→ Problem to solve: In the entries below, spot each line with the word "next" and copy it.

··· Source records

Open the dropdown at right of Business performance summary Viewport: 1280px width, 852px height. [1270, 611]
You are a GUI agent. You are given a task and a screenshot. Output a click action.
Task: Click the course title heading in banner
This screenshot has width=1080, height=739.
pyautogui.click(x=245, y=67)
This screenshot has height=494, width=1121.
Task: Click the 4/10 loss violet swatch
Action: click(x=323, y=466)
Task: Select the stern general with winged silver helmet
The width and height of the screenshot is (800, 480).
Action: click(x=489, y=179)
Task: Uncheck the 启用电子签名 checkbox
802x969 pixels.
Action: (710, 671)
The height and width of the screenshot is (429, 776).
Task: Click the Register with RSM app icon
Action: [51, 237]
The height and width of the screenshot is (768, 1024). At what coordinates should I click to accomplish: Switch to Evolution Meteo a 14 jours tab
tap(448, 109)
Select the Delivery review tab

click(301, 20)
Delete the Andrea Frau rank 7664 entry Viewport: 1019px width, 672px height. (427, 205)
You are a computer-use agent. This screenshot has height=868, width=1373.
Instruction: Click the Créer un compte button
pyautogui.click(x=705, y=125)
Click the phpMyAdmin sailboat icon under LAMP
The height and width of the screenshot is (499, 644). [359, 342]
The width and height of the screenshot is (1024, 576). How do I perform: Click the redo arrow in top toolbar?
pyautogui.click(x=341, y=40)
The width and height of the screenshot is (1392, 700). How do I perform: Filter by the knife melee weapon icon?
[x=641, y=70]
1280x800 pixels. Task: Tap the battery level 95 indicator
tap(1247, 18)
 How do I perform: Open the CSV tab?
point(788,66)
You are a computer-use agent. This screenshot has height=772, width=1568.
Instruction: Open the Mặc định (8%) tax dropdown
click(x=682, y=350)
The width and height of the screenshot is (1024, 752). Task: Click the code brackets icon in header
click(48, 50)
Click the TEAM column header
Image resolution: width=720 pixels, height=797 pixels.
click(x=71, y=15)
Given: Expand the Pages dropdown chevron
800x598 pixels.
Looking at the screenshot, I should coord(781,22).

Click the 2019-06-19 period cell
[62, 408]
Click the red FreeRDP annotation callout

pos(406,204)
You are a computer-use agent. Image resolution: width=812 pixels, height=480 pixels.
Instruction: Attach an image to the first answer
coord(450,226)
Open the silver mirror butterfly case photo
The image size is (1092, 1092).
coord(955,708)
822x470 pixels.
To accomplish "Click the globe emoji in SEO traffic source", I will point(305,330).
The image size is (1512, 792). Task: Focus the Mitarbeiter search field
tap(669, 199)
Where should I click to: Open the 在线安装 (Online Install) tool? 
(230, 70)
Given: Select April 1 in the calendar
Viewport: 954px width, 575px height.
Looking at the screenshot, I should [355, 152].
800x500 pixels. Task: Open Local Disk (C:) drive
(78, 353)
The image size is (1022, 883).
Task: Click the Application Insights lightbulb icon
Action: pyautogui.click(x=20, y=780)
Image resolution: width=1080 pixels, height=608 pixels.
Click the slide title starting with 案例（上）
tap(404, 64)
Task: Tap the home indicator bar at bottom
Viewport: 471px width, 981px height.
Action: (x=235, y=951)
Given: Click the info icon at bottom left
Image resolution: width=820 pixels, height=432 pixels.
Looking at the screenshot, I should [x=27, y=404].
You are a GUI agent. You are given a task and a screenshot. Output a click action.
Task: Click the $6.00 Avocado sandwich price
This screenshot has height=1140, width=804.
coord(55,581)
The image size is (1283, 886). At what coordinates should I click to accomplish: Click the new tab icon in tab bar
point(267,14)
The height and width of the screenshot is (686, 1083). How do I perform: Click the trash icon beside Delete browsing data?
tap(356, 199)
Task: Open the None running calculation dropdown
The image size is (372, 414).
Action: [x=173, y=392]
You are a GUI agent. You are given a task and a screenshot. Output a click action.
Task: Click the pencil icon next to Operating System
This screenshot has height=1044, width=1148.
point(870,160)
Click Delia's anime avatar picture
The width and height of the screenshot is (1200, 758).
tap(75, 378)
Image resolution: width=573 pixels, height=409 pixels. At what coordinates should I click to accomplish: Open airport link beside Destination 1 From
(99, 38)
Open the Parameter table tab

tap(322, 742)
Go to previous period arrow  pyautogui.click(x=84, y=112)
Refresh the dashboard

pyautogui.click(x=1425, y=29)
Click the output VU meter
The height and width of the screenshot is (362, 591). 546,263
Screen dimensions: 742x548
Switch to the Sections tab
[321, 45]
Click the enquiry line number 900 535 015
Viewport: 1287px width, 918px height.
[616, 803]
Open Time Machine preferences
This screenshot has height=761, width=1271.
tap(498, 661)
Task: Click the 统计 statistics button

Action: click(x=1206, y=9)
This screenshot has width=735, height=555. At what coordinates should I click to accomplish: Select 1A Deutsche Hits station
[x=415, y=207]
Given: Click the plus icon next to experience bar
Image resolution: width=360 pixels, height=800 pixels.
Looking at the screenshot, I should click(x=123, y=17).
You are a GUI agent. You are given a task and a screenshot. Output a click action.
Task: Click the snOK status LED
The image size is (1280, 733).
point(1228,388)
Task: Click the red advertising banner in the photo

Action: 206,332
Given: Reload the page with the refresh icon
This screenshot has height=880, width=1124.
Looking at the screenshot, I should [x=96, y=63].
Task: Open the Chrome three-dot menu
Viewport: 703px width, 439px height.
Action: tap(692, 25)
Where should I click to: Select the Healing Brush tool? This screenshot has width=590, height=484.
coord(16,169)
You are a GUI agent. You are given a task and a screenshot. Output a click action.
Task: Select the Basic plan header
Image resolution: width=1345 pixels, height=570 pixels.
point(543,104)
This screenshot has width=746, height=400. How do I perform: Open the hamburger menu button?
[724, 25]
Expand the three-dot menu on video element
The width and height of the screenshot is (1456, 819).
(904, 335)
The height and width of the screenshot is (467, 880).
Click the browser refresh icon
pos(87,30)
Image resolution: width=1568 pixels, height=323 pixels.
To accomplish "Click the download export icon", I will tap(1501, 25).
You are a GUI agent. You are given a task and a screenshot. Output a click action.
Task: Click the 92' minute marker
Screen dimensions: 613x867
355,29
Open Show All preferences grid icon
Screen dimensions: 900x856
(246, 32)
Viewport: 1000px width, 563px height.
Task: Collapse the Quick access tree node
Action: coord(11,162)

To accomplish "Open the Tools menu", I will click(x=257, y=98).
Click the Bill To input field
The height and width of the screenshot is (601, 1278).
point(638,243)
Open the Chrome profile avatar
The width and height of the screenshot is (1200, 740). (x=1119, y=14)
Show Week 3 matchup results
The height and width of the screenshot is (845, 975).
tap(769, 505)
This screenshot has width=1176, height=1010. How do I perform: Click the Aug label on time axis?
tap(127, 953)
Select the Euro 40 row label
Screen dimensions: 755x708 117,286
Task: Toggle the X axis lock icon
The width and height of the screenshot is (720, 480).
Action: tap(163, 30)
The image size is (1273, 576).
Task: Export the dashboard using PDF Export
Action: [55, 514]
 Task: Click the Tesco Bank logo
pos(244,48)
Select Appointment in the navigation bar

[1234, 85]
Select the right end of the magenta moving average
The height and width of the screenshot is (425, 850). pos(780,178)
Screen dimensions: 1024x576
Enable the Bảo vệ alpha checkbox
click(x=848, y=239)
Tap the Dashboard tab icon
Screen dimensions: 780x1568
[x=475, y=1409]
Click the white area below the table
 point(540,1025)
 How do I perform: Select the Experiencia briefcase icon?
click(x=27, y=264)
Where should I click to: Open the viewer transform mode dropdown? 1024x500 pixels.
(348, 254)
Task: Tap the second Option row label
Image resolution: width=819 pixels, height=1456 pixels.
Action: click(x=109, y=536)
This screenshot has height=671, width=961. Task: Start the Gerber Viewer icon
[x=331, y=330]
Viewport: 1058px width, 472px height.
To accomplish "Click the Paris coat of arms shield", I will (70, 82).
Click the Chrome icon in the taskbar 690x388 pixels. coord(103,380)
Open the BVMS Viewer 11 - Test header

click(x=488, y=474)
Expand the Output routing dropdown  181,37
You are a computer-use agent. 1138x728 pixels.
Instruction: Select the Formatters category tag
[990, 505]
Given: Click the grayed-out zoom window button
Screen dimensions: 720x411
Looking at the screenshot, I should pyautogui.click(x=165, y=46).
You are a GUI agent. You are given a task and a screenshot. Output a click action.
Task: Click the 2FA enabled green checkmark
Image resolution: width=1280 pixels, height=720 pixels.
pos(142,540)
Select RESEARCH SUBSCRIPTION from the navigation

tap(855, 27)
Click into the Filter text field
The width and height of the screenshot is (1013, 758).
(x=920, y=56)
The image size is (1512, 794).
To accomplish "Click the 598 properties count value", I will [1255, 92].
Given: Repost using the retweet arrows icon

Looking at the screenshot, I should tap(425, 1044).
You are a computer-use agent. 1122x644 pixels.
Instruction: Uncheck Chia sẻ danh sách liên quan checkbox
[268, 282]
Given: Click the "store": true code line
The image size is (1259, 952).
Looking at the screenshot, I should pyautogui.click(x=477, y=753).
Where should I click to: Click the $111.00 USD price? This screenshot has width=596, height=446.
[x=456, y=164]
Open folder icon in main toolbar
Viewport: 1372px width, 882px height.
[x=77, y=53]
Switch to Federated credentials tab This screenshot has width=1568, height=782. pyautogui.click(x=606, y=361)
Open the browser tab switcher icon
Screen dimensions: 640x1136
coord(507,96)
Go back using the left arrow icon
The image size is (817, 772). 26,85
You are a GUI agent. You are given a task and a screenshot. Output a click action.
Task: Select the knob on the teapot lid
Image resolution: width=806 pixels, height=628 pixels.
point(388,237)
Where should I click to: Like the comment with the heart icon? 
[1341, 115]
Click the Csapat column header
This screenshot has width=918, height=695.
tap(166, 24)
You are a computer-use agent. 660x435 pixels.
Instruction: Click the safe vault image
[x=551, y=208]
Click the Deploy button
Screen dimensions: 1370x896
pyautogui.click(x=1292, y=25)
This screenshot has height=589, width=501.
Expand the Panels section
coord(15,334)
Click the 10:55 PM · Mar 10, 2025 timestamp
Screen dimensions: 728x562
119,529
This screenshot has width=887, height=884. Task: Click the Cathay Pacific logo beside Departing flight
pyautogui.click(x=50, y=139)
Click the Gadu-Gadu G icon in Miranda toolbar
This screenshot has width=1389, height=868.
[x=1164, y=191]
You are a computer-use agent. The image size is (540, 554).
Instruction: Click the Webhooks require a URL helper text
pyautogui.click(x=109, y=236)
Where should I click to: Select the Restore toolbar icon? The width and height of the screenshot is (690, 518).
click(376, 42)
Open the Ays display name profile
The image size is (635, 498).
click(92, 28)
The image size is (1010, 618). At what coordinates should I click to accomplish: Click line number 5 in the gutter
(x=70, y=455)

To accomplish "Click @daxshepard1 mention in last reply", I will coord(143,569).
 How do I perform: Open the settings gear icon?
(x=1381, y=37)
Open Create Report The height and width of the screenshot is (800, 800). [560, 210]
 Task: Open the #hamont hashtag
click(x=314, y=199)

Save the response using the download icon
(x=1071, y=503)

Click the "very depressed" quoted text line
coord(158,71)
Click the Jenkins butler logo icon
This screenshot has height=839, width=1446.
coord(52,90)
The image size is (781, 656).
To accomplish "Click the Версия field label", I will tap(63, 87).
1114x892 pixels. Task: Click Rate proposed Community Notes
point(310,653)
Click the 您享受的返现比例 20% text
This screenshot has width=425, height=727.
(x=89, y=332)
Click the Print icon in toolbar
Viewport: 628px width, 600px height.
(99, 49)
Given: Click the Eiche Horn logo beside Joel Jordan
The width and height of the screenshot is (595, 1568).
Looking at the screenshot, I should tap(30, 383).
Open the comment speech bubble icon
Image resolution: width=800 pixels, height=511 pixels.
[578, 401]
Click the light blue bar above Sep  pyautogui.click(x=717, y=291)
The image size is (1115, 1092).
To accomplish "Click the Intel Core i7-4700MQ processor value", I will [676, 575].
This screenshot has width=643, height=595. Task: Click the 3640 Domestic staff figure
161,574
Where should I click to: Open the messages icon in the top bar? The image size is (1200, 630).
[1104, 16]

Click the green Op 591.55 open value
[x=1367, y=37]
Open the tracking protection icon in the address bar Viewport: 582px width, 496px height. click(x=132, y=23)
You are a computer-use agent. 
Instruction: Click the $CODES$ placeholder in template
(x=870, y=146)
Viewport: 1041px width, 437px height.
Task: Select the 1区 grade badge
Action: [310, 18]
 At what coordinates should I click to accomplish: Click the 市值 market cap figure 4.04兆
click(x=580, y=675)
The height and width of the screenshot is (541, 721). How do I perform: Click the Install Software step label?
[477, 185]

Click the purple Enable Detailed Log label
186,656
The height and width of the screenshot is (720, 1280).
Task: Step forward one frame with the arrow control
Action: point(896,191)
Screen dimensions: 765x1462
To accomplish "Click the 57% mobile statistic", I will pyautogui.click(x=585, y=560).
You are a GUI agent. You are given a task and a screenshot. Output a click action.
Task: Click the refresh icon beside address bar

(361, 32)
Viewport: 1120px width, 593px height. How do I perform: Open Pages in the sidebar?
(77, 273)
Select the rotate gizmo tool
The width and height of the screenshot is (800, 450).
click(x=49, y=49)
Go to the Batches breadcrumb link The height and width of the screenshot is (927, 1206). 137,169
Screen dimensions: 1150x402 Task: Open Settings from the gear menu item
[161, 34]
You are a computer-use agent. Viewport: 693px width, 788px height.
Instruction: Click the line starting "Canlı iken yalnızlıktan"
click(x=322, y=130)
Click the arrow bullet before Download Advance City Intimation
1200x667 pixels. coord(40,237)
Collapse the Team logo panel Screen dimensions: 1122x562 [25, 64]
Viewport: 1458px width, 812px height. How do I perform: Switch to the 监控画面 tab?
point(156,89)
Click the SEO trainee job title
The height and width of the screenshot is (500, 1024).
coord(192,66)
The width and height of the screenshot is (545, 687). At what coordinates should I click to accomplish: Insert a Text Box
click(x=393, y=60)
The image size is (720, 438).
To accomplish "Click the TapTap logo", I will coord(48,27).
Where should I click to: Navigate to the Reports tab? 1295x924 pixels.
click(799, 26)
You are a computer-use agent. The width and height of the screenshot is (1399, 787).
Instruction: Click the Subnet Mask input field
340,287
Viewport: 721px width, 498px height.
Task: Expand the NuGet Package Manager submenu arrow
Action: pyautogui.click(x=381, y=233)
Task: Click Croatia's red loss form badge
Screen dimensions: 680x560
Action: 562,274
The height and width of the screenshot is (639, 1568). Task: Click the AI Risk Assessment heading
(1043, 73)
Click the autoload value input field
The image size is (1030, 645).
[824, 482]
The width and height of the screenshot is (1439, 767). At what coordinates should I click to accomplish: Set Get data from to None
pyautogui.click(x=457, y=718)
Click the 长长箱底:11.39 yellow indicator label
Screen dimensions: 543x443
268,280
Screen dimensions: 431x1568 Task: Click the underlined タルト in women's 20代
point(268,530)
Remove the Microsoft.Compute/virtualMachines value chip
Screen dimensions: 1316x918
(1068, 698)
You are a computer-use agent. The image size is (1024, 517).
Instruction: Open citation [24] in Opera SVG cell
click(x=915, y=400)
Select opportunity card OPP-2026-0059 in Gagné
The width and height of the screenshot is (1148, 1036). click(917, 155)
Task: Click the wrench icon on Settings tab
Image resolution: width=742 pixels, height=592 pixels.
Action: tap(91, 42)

······

→ Task result:
Task: Click the pencil icon next to Operating System
Given: Click the plus icon next to experience bar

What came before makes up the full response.